What to work on: Give an exact reproduction of the lines from the one with "Open the Unblended Cost Type dropdown" to the final line of the entries below, both ends included, and omit the pictures.

Exercise data:
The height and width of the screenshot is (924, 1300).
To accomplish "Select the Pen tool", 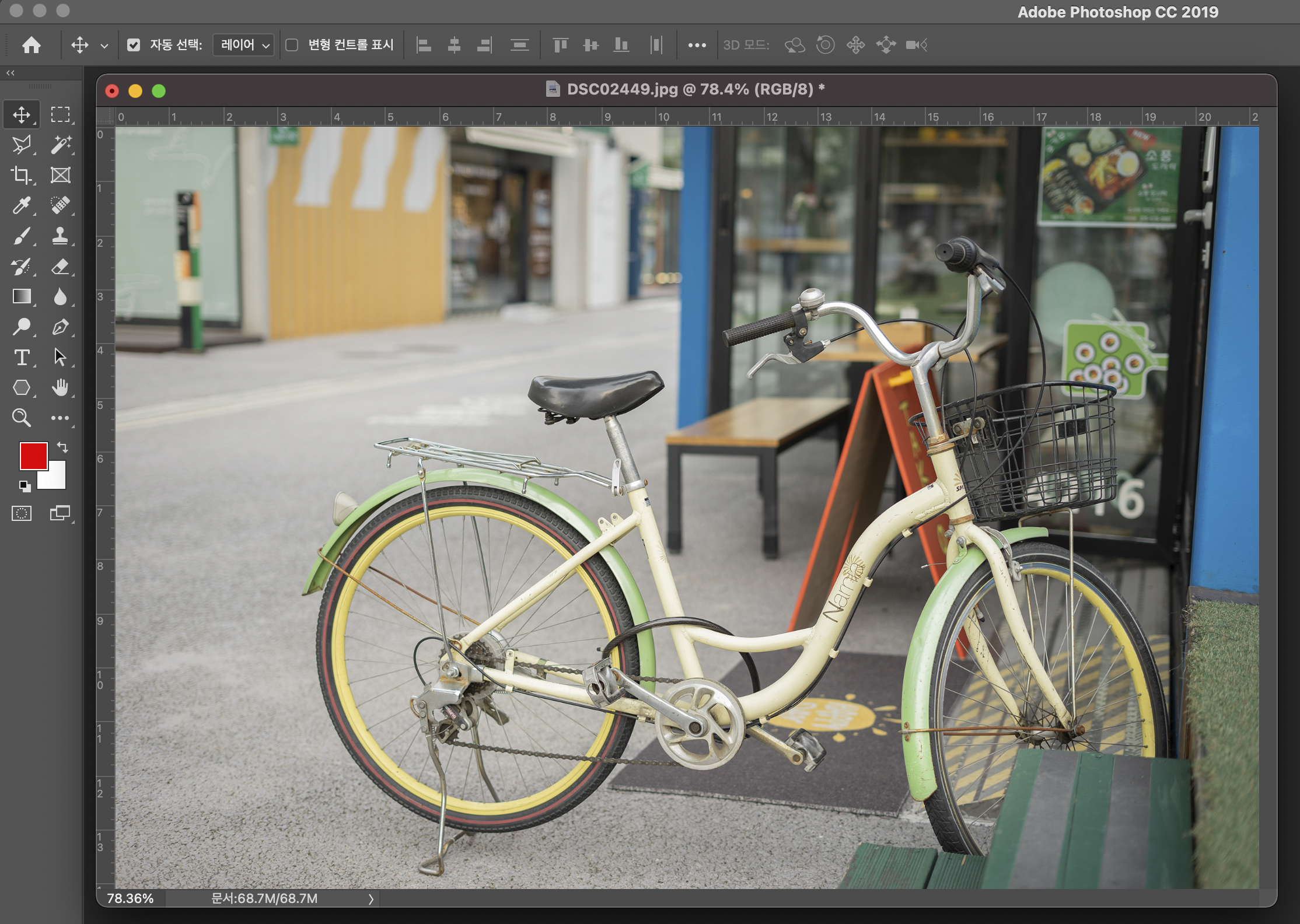I will point(61,327).
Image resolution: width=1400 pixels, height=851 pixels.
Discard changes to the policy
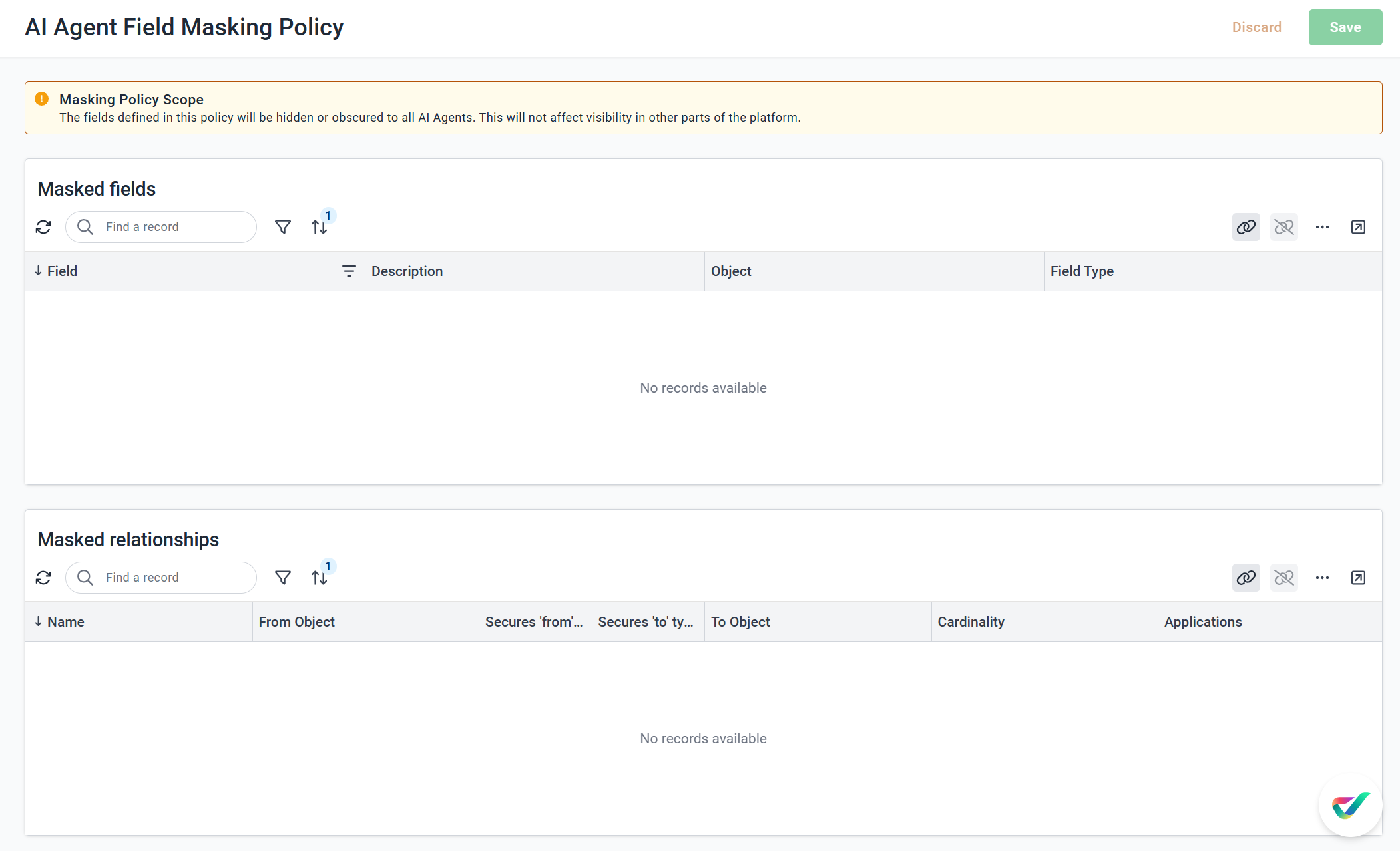coord(1256,27)
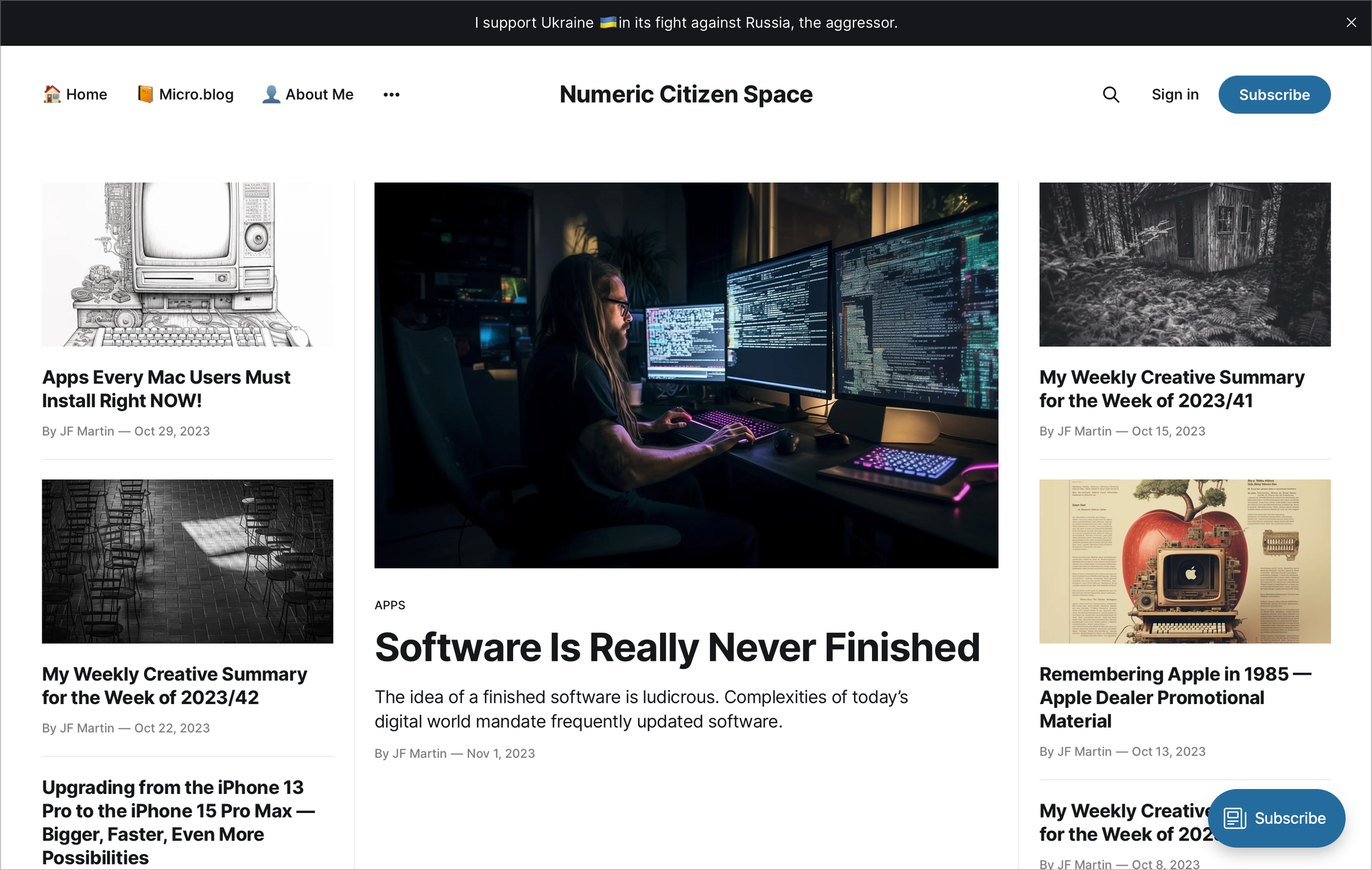Open the ellipsis more-options menu
The width and height of the screenshot is (1372, 870).
(391, 94)
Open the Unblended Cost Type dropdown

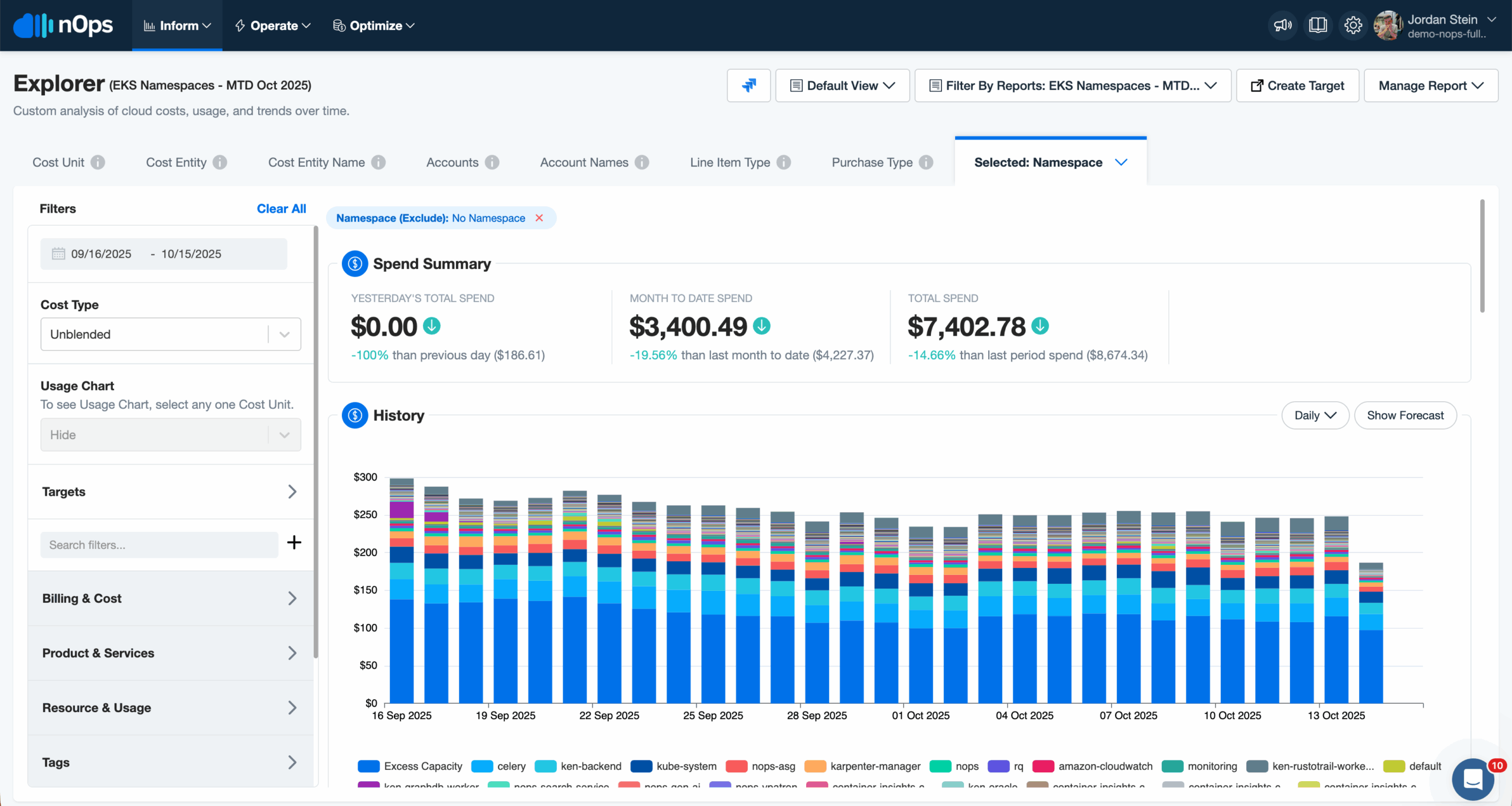pyautogui.click(x=170, y=334)
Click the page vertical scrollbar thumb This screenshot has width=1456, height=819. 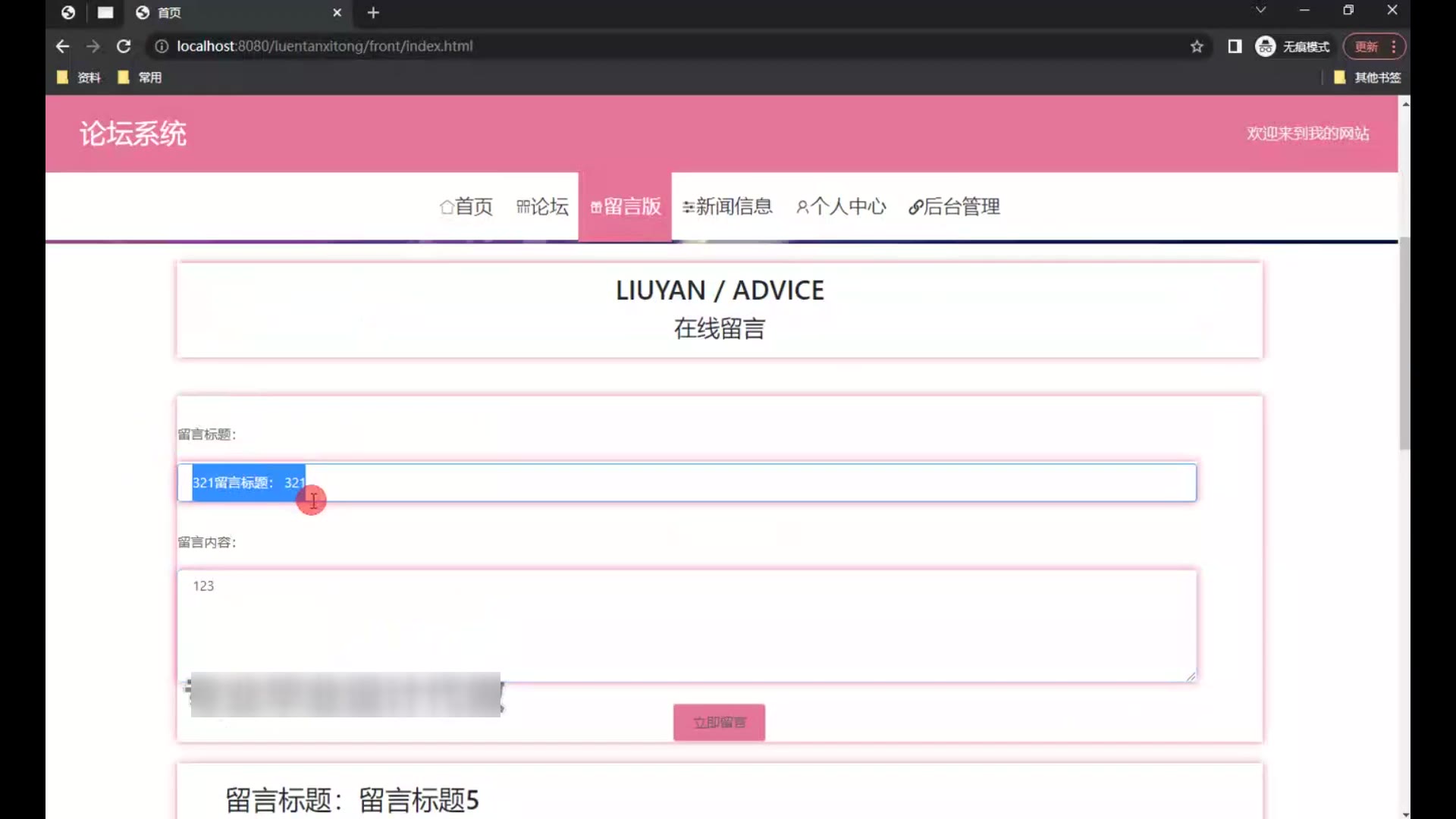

Result of the task:
Open the Unblended Cost Type dropdown

pyautogui.click(x=170, y=334)
Click the page vertical scrollbar thumb This screenshot has width=1456, height=819. 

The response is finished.